As organizações estão actualmente mais ou menos empenhadas na GC?

Se se pensar na GC em termos tradicionais de partilha e colaboração para produzir capital e bens intelectuais, eu pensaria que as organizações estão menos empenhadas. Como disse anterioremente, as conotações negativas por trás da GC ainda estão presentes, incluindo o facto bem conhecido de que é muito difícil gerir o conhecimento propriamente dito.

No entanto, se se pensar no crescente interesse das organizações em ajudar a passar a palavra em sites de software social, redes sociais e computação social, dentro e fora da firewall, o jogo muda de figura. Se se pensar na computação social como o aspecto das pessoas na equação da GC (ferramentas, processos e pessoas), então estou a pensar que poderemos estar a assistir a uma segunda chegada da GC. Provavelmente melhor identificada como Partilha de Conhecimento do que GC propriamente dita. A emergência destas ferramentas de software social está certamente a ajudar a trazer a GC de volta à luz da ribalta, mas desta vez com o equilíbrio certo: pessoas, processos e ferramentas!

Quais são os “elementos” da GC que mais podem ajudar as organizações durante o actual cenário económico?

Provavelmente alguns são os mesmos “elementos” que faziam parte da GC quando esta teve origem há mais de uma década atrás. A equação de que tenho falado de ferramentas, processos e pessoas vai seguramente ser chave. Porém, eu também pensaria que abertura, transparência, vontade de ajudar através da partilha e da colaboração, assumir responsabilidade pela forma como o conhecimento é partilhado pelos trabalhadores do conhecimento, são talvez outros elementos chave a ter em consideração. A maior parte destes vêm do mundo das redes sociais e, como tal, os princípios chave de alimentar relações pessoais de negócio, conectar com os seus colegas, estabelecer relações duradouras ao partilhar da mesma paixão num determinado tópico enquanto parte de comunidades são apenas alguns dos elementos fulcrais que vejo como de grande utilidade às organizações nos tempos que correm para nos ajudar a passar com sucesso de uma mentalidade assente no trabalho para uma baseada no conhecimento e na sua partilha (i.e. a Economia do Conhecimento).

Alguns consultores / autores sentem que as organizações precisam da cultura certa antes de poder começar um programa de GC. Outros defendem que um programa de GC pode ajudar a criar a cultura “certa”. Qual é a sua opinião?

Eu penso seguramente que a cultura certa tem de existir antes de se poder implementar um programa de GC. Veja, por exemplo, aquelas organizações onde o lema “Conhecimento é poder” é ainda muito importante. Seria difícil, ainda que não totalmente impossível, introduzir um programa de GC numa cultura organizacional onde o conhecimento é retido em vez de abertamente partilhado.
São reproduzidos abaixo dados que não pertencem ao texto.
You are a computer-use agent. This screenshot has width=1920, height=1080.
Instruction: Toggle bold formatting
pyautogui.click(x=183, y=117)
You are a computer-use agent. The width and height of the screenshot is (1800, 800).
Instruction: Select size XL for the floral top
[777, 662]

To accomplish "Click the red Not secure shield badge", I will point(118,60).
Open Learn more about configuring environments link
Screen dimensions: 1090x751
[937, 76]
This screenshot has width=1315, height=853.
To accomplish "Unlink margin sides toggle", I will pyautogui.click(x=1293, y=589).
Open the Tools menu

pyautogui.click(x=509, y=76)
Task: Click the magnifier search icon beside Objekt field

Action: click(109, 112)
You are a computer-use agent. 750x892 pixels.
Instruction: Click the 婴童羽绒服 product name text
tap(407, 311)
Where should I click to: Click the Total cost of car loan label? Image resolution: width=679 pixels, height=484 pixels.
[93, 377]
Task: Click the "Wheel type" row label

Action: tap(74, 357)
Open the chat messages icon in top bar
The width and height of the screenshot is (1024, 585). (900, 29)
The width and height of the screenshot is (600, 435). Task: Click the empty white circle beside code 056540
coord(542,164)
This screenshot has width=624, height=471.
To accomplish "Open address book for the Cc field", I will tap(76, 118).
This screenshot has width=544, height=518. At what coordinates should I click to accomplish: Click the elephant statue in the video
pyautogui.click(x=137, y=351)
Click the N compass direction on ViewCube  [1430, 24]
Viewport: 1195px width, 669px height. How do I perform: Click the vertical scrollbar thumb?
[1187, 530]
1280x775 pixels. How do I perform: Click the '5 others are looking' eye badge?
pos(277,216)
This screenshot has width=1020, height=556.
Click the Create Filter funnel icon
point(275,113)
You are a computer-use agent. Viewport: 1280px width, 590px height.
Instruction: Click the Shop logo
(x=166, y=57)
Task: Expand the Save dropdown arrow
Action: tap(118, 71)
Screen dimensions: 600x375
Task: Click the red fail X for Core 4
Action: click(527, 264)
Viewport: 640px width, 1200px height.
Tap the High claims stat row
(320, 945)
Trabalhadores do conhecimento sem vontade de partilhar o seu conhecimento com outros, aprender enquanto o fazem e colaborar com os seus colegas vão ter dificuldade em participar num programa de GC que eles consideram dispensável. Assim, como eu disse, penso que para um programa de GC ser bem sucedido seria melhor ter já alguma cultura de partilha.

Se tal não for o caso, não me interpretem mal, ainda é possível fazê-lo; apenas demorará muito mais tempo. Algo que no nosso mundo actual da Internet, onde a informação talvez flua mais rapidamente do que nunca, não seja algo que as organizações possam arriscar.

Como é viver e trabalhar num mundo sem email?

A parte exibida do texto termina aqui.